I may need to think on this one a while.

Dew fall

For some reason a few weeks ago on an early morning run with my dog I was irritated at something. It is hard to remember what it was now, and hard for me to understand how, at that hour of the day before anything has actually happened or even before the first rays of sun that I could have found something that was annoying. Remnants of a dream maybe, or something unresolved– whatever it was I was pushing through our run as though I had to get to something terribly important shortly after which I did not, And to add further irritation Lily was stopping more frequently than usual to sniff at something.

It was on one of these stops that I heard it. First I thought it might be some night creature foraging in its last few moments before dawn, or a deer wandering through the woods but then I realized: it was dew fall.

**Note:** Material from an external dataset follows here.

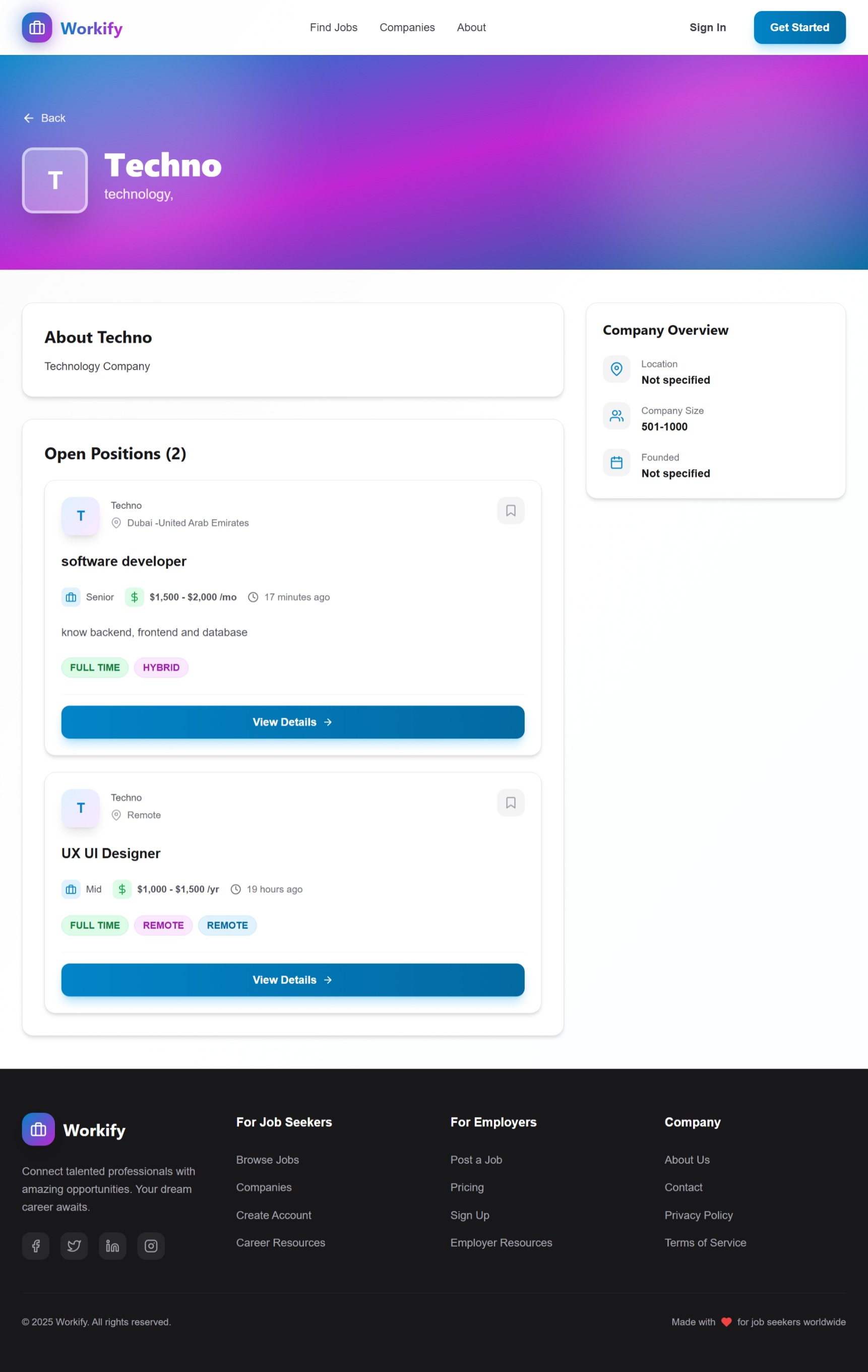Screen dimensions: 868x1372
Task: View Details for UX UI Designer position
Action: pos(292,980)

Dew drops accumulating so much on the remnants of leaves on the trees that they become heavy to the point that the leaves release each droplet and they patter to the dry, crusty leaves beneath. So I stopped and listened. Time stopped with me. My frustration disappeared. Something I could not control yet so natural as to happen whether or not I wanted it to or even noticed. Something that happened outside my realm of wants, needs, thoughts, hopes, dreams or irritations. And it happened whether or not I was there to share in its perpetual, gentle sound.

The ground, dry and cracked, was even being nourished by something so slight as collected water droplets of dew. Like a blessing, just by hearing I became nourished, too.